Because we don't know all the shapes you are cutting it is hard to say what your final results will be. The more flowing and rounded your shapes are the better the results will be. Sharp corners and thin areas of image will be tough to cut. There are several types of dies that could work including steel rule dies, clicker dies, EDM cut specialty punch dies and matched metal tooling. All of these are possibilities depending on the shapes you are cutting and your overall volume. Tolerancing like you mentioned will be tough to hold on any but the machined tools and punches.

Eastern white pine is a fairly soft wood that can be cut on a steel rule die. The 1/8" (3mm) thickness will be a great deal easier and will give much better edge results than the 1/4" (6mm) material. We have worked with several companies that build models from wood. They use steel rule dies as well as other cutting tools that cut in one hit. They have had excellent results with all of the types of cutting dies mentioned above. Tools other than the steel rule die will work well, but the steel rule die may be the place to start because of its relatively low cost.

The type of press and the tonnage needed would largely be a factor of how many you plan to cut at the same time on a sheet. One at a time like you describe would require very little tonnage 1 - 5 tons and a very common hydraulic type press would work well. Costs may range from $5,000 used to $20,000 (USD) new depending on the size and style.

A simple one up steel rule die would cost in the range of $100 to $300 (USD) depending on the shape and who you buy it from. The more images you add to the tool the cheaper each image becomes. Specialty punches and machined tools would cost substantially more.

Although we have seen manufacturers with millions of impressions on their tools, the material you are cutting is tough. I would estimate no better than 10,000 hits from a tool before it needs a reknife.

Generally you will find that an extremely hard, thin rule with a very long bevel will work well.
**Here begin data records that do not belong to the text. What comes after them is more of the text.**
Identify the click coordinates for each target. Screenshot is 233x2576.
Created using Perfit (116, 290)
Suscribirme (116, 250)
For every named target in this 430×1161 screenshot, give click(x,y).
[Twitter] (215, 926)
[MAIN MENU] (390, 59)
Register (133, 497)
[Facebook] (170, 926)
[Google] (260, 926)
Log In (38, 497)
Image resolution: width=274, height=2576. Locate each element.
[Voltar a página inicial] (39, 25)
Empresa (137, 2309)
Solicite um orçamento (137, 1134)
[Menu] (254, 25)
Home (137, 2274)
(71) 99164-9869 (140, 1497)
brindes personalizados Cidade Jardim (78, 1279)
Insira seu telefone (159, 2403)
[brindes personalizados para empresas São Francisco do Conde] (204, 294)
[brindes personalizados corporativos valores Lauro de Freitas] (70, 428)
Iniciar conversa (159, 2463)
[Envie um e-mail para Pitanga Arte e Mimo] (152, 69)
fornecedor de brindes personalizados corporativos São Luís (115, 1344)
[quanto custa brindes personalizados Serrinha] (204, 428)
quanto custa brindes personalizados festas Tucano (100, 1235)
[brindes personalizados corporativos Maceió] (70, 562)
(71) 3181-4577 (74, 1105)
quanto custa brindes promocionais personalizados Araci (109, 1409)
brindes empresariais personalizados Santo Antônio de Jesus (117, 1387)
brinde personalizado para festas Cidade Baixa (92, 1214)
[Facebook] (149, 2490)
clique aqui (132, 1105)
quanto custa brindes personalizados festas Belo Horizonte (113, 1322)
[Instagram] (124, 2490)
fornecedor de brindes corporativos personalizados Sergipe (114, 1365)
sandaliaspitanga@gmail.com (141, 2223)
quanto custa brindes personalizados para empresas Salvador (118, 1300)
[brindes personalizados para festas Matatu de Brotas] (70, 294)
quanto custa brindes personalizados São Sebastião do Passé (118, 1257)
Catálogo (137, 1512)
Support the rule as high as you can with your base material for best results. There is a rule called "Razor Rule" that works excellent for cutting wood. If diecutting is still something that sounds like it would fit your needs, I suggest connecting up with a local qualified diemaker or diecutter that would be willing to cut a few samples for you. This will show you the type of product you can get and how economical this process may be for you.
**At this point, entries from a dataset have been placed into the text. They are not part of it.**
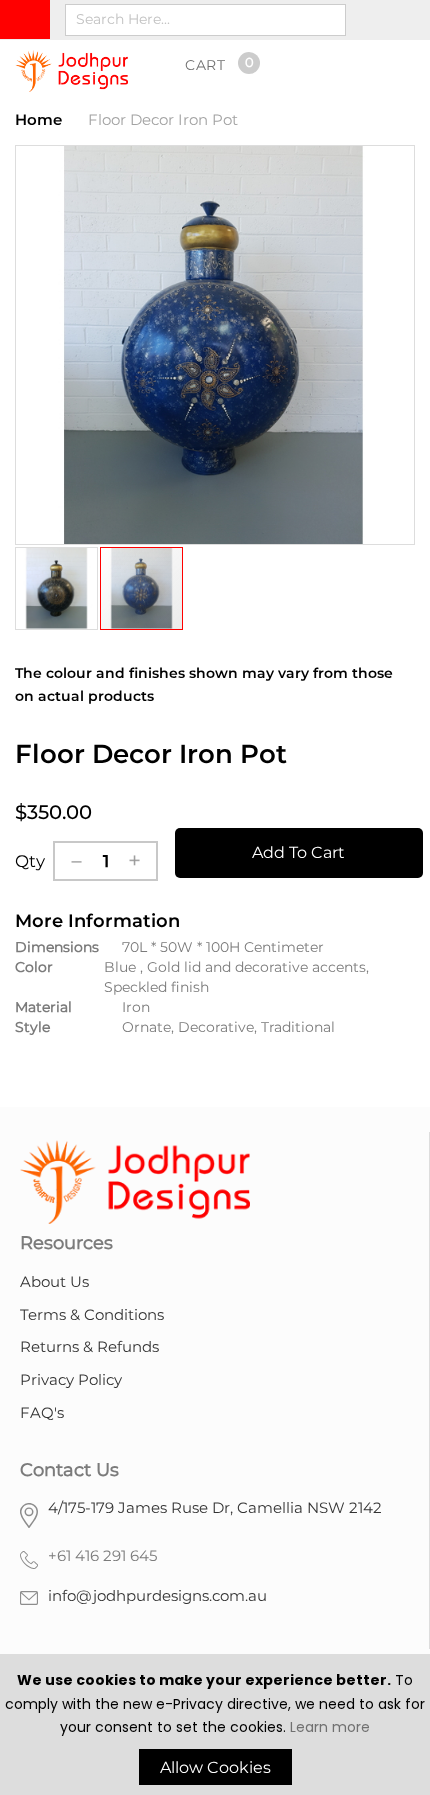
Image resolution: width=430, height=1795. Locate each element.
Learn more (330, 1727)
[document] (215, 1727)
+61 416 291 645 (102, 1555)
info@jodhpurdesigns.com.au (157, 1595)
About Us (54, 1281)
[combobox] (205, 20)
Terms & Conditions (92, 1314)
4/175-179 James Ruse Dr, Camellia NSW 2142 (215, 1507)
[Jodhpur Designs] (71, 71)
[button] (57, 588)
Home (38, 119)
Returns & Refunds (89, 1346)
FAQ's (42, 1412)
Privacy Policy (71, 1379)
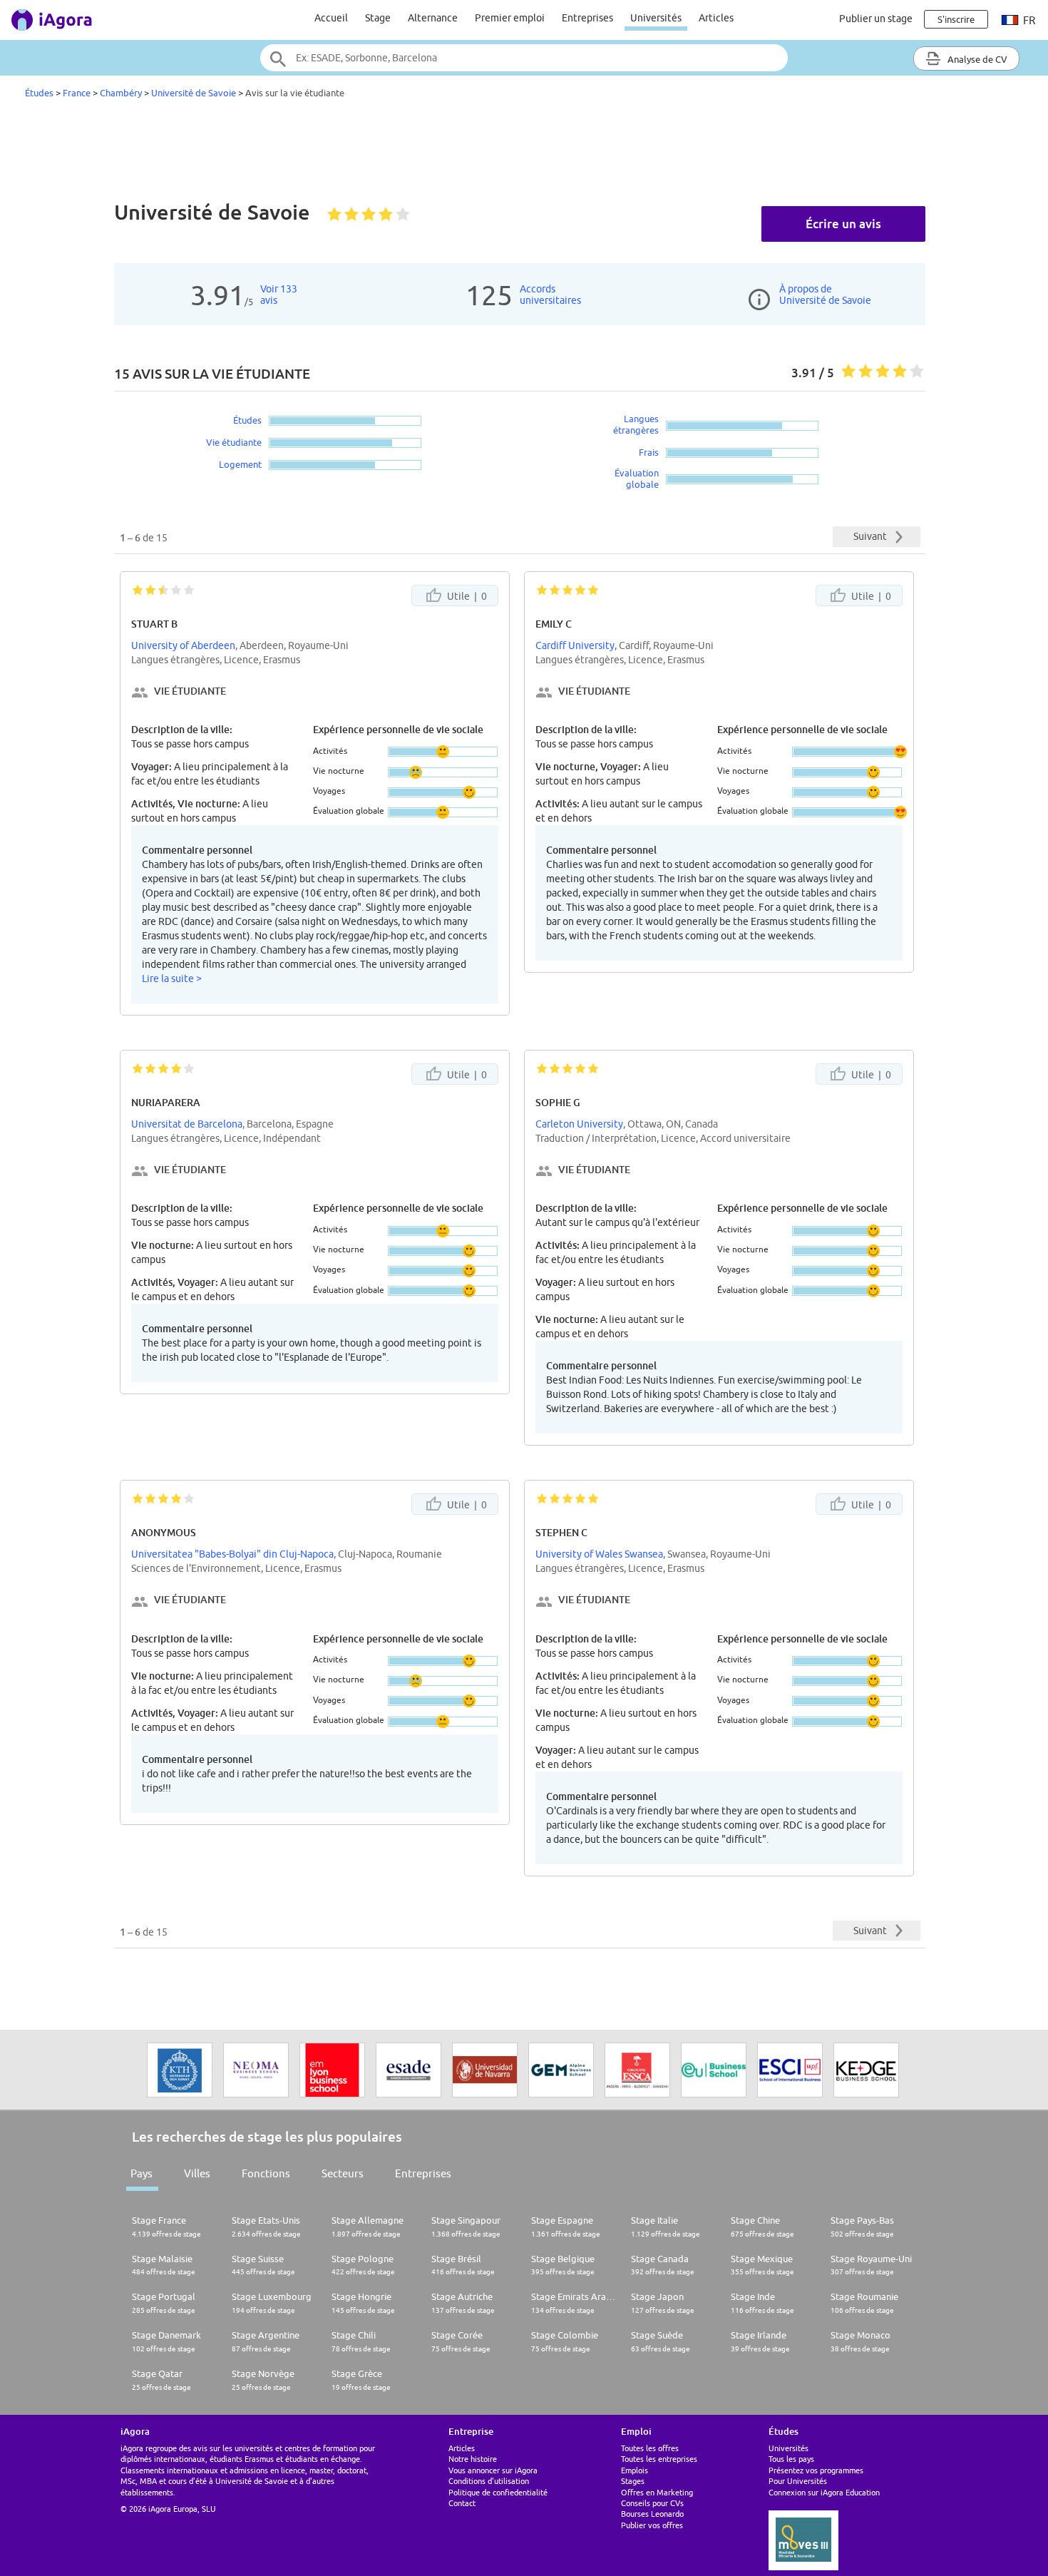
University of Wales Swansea (599, 1554)
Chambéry (121, 92)
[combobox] (524, 57)
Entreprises (587, 18)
Depending again on the shape of the cut, your edge results will probably have a slight roundness to the top and a square, sharp bottom. Grain, moisture content, sharpness of the tool, cutting surface wear, will all effect the results. Your with grain cut will most likely be of better quality than the cross grain cut. Knots will be a problem!

High speed CNC routering is another method we have seen used that performs the same way the laser does without the burned edges. Although slow compared to cutting with a die, the method may make sense if laser cutting came close to making sense for you.